### DATA FOR THIS EXERCISE
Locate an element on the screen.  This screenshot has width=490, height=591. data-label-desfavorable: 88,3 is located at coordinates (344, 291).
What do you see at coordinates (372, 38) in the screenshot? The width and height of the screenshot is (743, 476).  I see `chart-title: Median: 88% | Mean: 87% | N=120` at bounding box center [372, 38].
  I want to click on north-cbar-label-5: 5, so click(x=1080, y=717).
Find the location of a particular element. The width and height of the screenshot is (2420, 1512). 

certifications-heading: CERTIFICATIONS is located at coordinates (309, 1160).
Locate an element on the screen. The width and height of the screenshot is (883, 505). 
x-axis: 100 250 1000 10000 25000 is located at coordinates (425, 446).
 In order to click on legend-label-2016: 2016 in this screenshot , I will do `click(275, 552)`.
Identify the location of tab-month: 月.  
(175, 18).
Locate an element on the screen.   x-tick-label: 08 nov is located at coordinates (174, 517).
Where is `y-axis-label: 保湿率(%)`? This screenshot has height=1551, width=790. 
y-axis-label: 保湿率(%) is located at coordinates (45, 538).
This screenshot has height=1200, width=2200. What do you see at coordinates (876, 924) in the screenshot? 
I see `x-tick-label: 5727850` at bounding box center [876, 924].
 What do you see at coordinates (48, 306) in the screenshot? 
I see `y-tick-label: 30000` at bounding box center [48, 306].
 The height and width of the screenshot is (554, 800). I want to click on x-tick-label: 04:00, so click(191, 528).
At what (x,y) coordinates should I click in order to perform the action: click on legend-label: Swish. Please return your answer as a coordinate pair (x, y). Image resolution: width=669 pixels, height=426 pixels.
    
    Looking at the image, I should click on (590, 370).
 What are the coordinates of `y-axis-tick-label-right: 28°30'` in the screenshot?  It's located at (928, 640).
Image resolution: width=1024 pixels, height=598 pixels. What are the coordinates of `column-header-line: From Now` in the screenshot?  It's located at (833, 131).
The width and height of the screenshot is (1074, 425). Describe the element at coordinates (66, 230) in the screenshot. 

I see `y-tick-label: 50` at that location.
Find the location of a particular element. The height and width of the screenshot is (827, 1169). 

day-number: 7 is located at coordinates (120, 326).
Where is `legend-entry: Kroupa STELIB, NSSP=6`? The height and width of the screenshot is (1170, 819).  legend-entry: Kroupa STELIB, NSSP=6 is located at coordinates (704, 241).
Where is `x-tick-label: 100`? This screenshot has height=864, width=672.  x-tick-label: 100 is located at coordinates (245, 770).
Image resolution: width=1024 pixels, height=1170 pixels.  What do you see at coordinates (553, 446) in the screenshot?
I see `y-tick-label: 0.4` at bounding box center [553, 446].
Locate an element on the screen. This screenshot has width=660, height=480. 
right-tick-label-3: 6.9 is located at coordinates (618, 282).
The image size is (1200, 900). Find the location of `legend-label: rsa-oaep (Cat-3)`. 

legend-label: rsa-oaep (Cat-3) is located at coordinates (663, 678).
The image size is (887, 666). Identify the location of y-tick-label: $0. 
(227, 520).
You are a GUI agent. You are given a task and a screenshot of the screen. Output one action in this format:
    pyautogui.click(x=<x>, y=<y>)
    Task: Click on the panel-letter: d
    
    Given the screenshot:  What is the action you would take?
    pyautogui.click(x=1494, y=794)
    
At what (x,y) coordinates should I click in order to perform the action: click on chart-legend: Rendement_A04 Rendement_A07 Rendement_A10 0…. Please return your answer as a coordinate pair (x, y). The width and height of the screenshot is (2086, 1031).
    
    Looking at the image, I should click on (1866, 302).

### WHAT TO PRODUCE
Please arrange the listing from the line with "Image resolution: width=1024 pixels, height=1170" up to and including the line with "center [553, 446]." as a Markdown table, omitting blank lines. Use a Row column for the row number and a Line column for the line itself.

### ANSWER SECTION
| Row | Line |
|---|---|
| 1 | Image resolution: width=1024 pixels, height=1170 pixels.  What do you see at coordinates (553, 446) in the screenshot? |
| 2 | I see `y-tick-label: 0.4` at bounding box center [553, 446]. |